_LISTING_.

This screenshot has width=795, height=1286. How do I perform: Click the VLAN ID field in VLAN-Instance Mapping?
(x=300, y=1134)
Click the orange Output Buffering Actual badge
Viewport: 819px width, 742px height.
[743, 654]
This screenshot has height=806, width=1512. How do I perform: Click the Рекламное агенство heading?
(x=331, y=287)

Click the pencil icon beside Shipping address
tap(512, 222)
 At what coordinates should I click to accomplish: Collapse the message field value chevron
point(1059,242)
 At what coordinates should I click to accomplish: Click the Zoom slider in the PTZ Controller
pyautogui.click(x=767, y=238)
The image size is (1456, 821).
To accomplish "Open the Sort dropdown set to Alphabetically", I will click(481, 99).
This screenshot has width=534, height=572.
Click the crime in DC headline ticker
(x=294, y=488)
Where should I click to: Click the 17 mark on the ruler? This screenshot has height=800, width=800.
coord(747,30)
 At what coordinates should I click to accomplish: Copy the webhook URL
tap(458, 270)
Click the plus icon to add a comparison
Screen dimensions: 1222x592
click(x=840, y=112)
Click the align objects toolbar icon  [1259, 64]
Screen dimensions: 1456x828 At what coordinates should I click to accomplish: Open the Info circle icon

_PROBLEM TO SOLVE_. Rewrite all of the records above, substituting "capture" for every occurrence of "screenshot" and leaving everything else unchanged.

_RESPONSE TO THE TASK_.
This capture has width=795, height=1286. How do I perform: Click the VLAN ID field in VLAN-Instance Mapping?
(x=300, y=1134)
Click the orange Output Buffering Actual badge
Viewport: 819px width, 742px height.
[743, 654]
This capture has height=806, width=1512. How do I perform: Click the Рекламное агенство heading?
(x=331, y=287)

Click the pencil icon beside Shipping address
tap(512, 222)
 At what coordinates should I click to accomplish: Collapse the message field value chevron
point(1059,242)
 At what coordinates should I click to accomplish: Click the Zoom slider in the PTZ Controller
pyautogui.click(x=767, y=238)
The image size is (1456, 821).
To accomplish "Open the Sort dropdown set to Alphabetically", I will click(481, 99).
This capture has width=534, height=572.
Click the crime in DC headline ticker
(x=294, y=488)
Where should I click to: Click the 17 mark on the ruler? This capture has height=800, width=800.
coord(747,30)
 At what coordinates should I click to accomplish: Copy the webhook URL
tap(458, 270)
Click the plus icon to add a comparison
Screen dimensions: 1222x592
click(x=840, y=112)
Click the align objects toolbar icon  [1259, 64]
Screen dimensions: 1456x828 At what coordinates should I click to accomplish: Open the Info circle icon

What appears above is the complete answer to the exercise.